TECHNOLOGY AND INFRASTRUCTURE

We use open standards and resilient infrastructure to improve the sustainability of our work over the long term.

Standards

All our work uses open, non-proprietary data standards and file formats where ever possible, in order to help improve the sustainability of our work over the longer term and ensure that everything we produce will be unaffected by technological change. We also favour making our data available for re-use by third parties via Web APIs and data download links.

Architecture

Our system architecture is typically PHP based, but also Python, running on Apache and pulling data from XML files, MySQL databases and Lucene indexes, as appropriate.

Our website front-ends are built using React JS as well as PHP (Symfony framework), Java, Bootstrap, XHTML and CSS, incorporating Ajax-style features where appropriate. For graphical modelling, data visualisation and mapping we use JS libraries such as 3D.js, node.js, and leaflet.js. For 3D modelling (e.g. http://www.markmybird.org) we use WebGL.

For large scale computational tasks that require distributed computing power we use our University’s own Hadoop cluster with Apache Hive, in addition Amazon AWS.

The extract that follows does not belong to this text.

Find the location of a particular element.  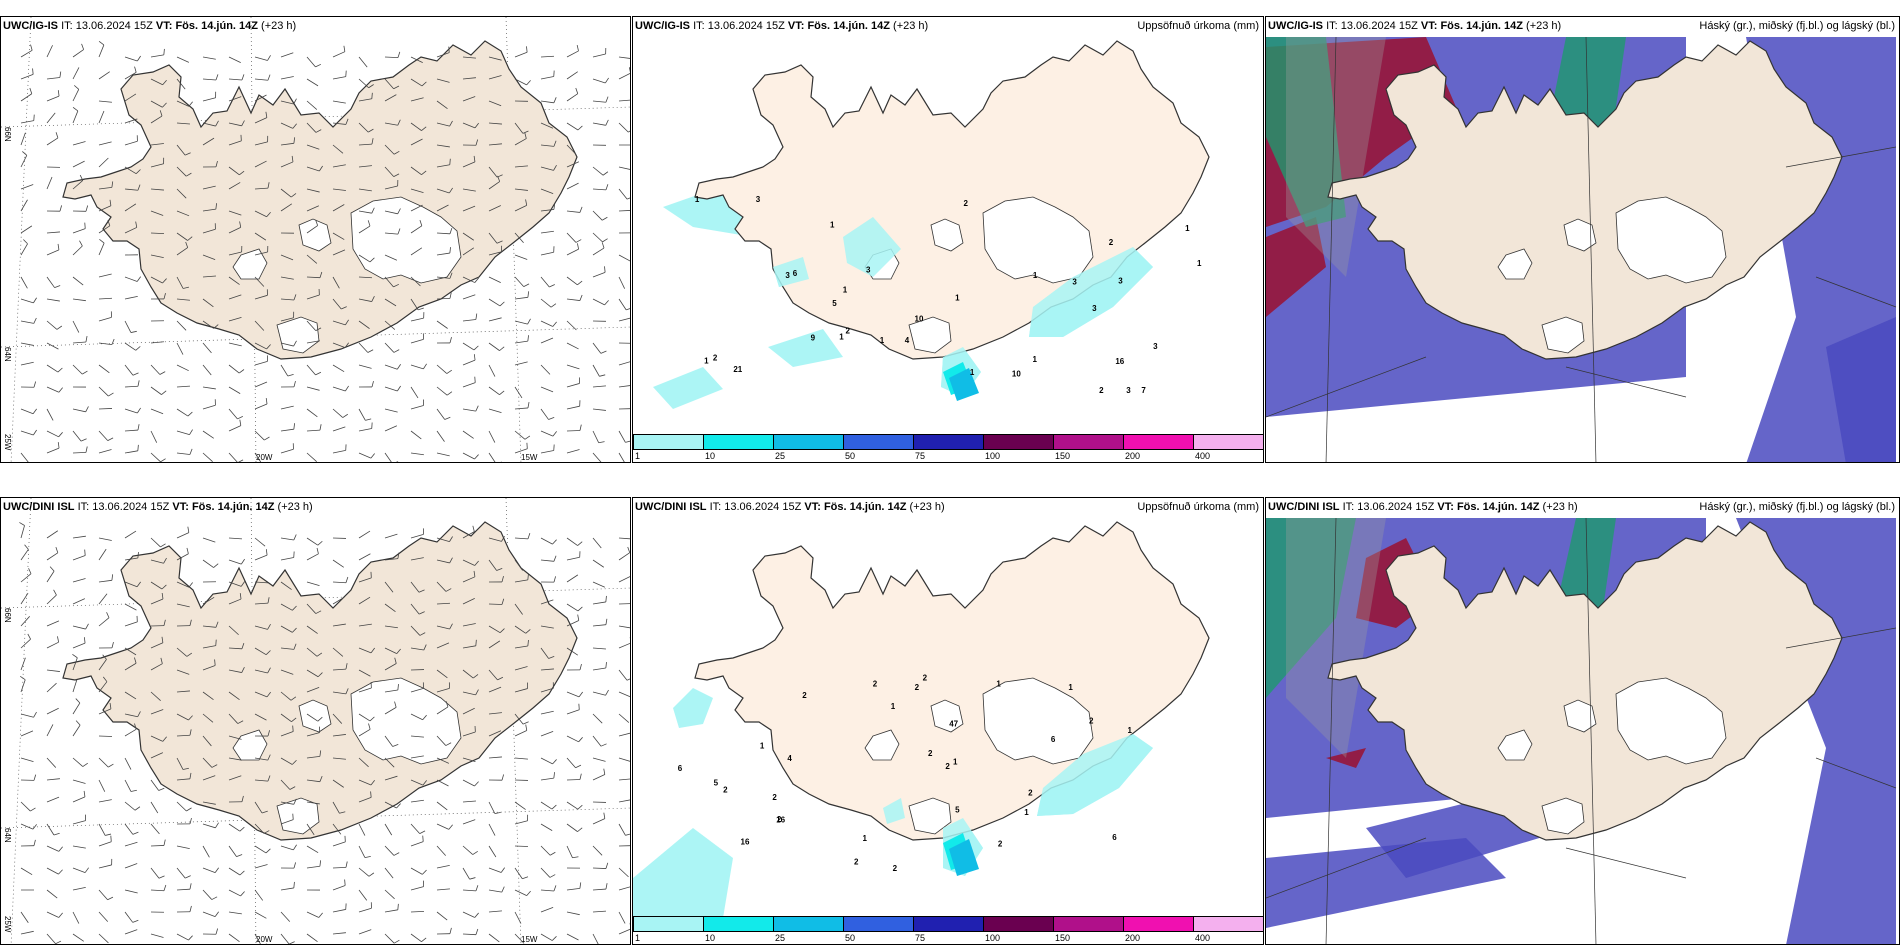

colorbar-label: 400 is located at coordinates (1203, 456).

Our mobile applications are developed as mobile web applications where appropriate (typically when the app is required to simply pull down and display data) because of the sustainability and platform agnosticism of this approach, whilst more sophisticated apps are developed in C or Java and then compiled for specific mobile operating systems.

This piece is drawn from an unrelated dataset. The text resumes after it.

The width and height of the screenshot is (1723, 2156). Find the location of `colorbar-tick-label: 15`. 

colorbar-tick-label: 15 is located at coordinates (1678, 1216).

Our research resources are often created by providing project teams with access to a Content Management System (CMS), specifically designed around the needs of their project, so that data can be created and managed centrally, irrespective of the researcher’s location, and previewed live using the evolving end-user interface. The CMS also enables researchers to continue creating and managing their data long after the funded period of their project has ceased. We currently build these using PHP Sonata Admin.

Infrastructure

Our servers are dedicated virtual machines (VMs) running Ubuntu, hosted and maintained by the University’s computing services. Our server family consists of development servers for internal development and testing of online resources, production servers for hosting publicly accessible resources over the longer term, and database servers for hosting the databases that underpin the resources on the production servers. We currently run two development servers, six production servers, and two database servers. All data assets, such as primary source datasets are stored on our dedicated storage area network (SAN) which functions as a data repository (for long term management of data) and a data server (serving data to the database and production servers). All our servers are housed in dedicated data centres.

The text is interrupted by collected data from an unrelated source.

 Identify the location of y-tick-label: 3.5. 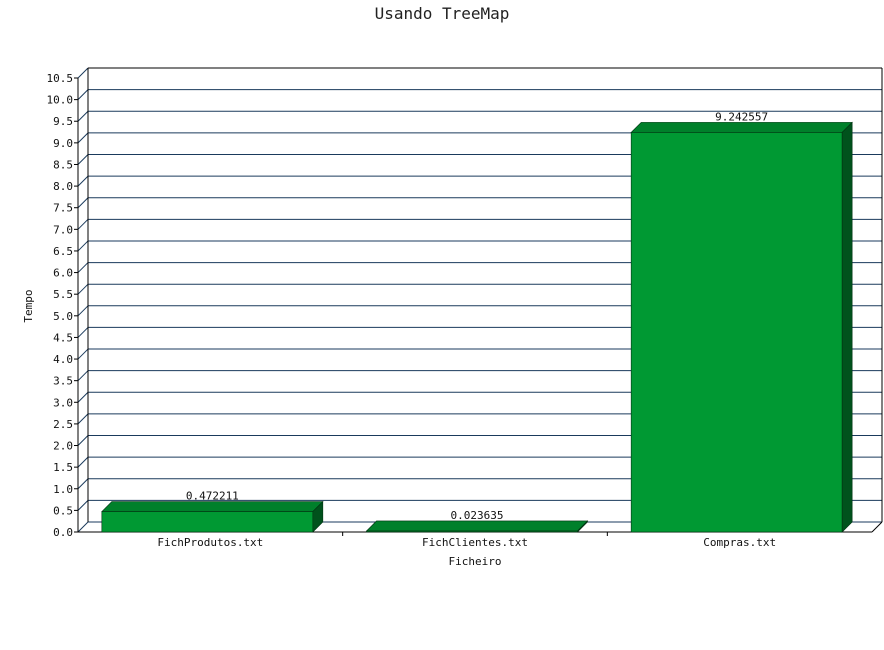
(63, 382).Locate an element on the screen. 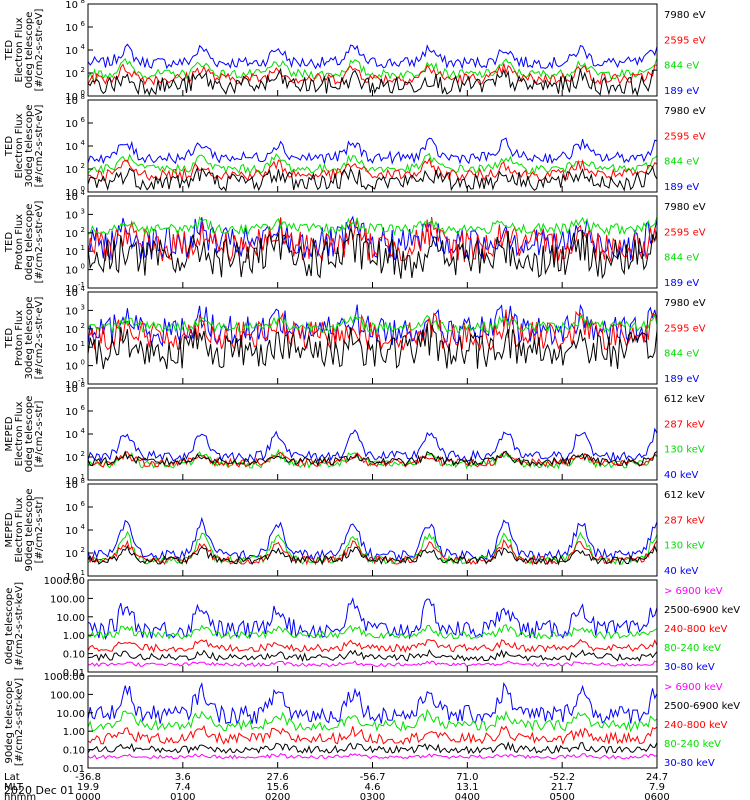  y-tick-label: 10.00 is located at coordinates (70, 714).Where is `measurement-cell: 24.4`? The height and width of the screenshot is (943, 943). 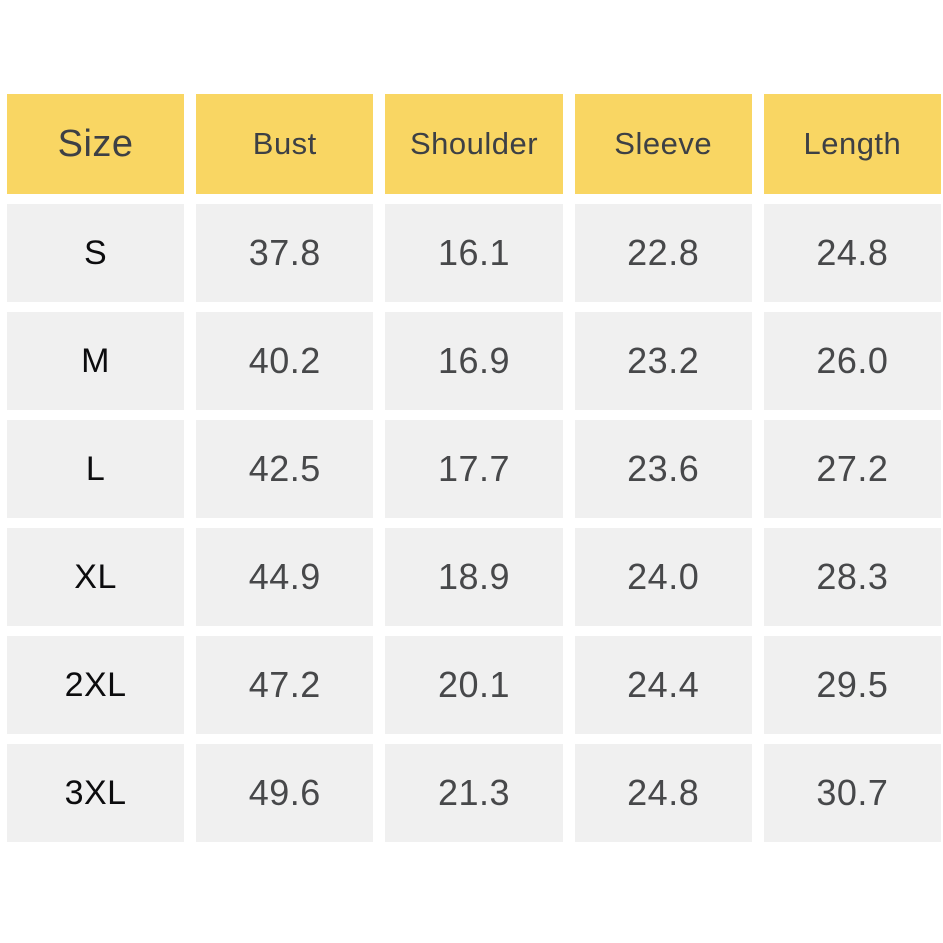
measurement-cell: 24.4 is located at coordinates (663, 685).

We use a dedicated source code repository in Github which enables the development team to store, track, version control and deploy code changes. We use penetration testing software such as sqlmap (http://sqlmap.org) and OWASP ZAP (https://www.owasp.org/index.php/OWASP_Zed_Attack_Proxy_Project) to test our code for vulnerabilities, and follow OWASP security recommendations and best practice. We have our own Service Management System for managing information about the profile, status, and hosting of development projects. The online project management system Basecamp (more frequently: Google Team Drive) is used for managing and sharing the non-technical aspects of a project (e.g. project documentation, milestones, and task lists).